The records follow. Count the lines holding "toolbar" and give only the number.

Data records:
──────

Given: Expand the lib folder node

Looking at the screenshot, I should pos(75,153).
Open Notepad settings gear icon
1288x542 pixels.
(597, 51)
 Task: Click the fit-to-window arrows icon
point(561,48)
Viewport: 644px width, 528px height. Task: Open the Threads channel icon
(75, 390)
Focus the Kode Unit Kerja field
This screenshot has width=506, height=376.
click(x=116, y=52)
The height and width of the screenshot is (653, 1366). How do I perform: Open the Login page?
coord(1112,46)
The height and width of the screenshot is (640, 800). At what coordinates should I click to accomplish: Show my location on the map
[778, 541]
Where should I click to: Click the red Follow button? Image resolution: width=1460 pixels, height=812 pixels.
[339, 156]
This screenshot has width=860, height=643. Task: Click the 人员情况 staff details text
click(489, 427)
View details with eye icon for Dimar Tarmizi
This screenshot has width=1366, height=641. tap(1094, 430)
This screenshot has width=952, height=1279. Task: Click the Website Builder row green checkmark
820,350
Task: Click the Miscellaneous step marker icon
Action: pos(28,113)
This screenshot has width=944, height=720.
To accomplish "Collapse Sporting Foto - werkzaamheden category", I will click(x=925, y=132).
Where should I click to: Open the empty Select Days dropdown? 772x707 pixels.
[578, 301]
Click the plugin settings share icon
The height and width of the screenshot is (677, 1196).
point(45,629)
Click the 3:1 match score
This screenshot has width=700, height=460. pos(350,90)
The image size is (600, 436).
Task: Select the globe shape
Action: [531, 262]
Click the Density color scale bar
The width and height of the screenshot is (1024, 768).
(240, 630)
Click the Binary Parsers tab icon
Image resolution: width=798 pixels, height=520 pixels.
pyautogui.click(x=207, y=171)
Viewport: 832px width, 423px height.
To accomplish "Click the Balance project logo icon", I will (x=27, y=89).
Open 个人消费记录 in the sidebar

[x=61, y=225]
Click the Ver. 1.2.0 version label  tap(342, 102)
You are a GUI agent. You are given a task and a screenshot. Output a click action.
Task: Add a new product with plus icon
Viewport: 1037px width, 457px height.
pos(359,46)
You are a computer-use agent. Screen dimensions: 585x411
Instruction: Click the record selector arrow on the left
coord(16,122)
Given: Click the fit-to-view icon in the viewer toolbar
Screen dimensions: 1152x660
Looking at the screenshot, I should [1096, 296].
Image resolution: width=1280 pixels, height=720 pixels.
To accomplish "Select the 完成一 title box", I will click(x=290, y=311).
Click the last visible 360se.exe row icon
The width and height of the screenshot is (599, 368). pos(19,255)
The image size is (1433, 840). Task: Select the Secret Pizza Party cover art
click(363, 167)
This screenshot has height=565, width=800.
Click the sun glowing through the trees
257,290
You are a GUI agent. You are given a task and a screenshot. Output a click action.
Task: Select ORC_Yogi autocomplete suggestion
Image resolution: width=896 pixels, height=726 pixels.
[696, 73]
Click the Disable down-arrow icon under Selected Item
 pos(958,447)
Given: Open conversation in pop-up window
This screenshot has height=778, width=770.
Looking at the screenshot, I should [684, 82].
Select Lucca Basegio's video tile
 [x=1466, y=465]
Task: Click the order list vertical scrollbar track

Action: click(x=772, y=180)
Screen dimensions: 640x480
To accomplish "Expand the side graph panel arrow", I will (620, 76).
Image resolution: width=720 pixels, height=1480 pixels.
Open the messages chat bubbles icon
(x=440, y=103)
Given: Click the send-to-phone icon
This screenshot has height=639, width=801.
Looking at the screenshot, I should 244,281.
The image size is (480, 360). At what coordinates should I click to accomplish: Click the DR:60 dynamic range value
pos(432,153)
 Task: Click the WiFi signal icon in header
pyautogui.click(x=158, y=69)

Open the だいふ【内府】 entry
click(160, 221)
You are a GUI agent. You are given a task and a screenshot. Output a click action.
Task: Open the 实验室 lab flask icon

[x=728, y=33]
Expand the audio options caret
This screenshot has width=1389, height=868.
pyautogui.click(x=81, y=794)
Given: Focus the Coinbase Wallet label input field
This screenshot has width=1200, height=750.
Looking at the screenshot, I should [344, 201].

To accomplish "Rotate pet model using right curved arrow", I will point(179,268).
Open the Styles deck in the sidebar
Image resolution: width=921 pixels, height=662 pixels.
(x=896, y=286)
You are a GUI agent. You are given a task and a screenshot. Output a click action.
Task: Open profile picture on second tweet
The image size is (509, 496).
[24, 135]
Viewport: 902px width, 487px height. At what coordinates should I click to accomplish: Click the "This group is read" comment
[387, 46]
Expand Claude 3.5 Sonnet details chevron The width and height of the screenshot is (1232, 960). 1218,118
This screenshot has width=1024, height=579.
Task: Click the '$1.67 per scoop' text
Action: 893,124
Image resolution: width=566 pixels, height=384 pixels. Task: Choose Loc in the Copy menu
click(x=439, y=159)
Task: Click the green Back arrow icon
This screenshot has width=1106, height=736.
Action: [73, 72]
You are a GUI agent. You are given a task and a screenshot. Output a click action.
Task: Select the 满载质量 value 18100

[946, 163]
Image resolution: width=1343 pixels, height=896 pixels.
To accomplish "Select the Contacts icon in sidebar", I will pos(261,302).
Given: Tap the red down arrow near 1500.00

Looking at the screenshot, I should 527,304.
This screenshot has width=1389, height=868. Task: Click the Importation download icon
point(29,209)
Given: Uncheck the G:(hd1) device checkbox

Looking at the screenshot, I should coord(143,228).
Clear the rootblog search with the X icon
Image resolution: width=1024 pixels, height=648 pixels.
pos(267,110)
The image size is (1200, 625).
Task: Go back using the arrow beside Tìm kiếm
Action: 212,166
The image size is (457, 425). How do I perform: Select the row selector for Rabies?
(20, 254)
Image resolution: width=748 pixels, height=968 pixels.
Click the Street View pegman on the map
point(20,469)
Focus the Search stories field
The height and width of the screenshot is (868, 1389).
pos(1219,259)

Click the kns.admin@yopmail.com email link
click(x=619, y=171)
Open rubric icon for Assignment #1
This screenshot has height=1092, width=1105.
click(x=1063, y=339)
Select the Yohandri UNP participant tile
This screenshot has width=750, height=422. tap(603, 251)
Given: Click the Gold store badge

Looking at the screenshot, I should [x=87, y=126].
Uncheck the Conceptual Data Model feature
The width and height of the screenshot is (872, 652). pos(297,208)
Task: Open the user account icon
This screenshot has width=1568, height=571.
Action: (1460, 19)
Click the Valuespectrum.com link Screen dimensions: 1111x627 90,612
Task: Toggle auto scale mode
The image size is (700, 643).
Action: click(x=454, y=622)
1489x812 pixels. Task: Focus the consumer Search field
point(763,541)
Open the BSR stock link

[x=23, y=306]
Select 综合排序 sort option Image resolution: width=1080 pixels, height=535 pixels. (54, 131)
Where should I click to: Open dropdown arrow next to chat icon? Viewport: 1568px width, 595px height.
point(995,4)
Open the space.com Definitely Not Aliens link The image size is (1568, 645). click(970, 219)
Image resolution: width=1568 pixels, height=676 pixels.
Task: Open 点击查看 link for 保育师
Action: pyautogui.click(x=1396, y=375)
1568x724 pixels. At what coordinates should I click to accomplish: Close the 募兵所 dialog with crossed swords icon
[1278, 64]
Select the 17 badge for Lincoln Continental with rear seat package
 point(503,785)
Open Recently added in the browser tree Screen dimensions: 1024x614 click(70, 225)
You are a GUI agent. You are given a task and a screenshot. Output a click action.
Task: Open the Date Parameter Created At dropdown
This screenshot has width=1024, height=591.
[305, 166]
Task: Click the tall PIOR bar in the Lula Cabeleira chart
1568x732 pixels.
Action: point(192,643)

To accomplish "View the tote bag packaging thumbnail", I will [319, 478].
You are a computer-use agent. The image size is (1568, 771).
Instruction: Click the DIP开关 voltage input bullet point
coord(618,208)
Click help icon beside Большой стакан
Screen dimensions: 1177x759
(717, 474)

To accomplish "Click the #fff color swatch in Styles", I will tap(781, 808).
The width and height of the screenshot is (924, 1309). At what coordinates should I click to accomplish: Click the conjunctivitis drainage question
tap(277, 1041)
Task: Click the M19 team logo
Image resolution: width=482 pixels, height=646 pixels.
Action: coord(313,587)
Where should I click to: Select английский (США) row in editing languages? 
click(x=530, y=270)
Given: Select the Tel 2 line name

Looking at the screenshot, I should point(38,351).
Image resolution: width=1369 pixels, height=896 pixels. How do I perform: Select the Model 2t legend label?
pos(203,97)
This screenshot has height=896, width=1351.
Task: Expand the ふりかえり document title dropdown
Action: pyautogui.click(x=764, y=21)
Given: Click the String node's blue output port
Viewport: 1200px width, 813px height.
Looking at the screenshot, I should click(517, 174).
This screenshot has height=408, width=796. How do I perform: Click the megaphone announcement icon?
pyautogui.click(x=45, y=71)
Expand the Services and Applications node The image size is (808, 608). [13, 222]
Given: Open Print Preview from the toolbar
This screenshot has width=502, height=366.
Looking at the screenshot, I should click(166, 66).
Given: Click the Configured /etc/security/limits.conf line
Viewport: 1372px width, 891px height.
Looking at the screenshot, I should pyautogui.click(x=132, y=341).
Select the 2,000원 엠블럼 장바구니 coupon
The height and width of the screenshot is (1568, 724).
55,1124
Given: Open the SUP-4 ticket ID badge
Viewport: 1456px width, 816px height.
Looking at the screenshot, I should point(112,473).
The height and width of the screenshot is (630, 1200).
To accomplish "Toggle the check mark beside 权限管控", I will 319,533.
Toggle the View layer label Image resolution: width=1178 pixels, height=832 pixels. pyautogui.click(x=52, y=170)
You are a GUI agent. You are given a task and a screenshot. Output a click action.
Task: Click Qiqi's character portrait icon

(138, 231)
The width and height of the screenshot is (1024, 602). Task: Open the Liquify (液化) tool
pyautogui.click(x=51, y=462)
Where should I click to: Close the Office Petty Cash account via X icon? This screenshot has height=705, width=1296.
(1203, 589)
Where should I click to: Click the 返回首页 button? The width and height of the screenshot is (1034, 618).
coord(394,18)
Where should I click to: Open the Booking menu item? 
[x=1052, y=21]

──────

## SOLUTION FOR THIS TASK:
2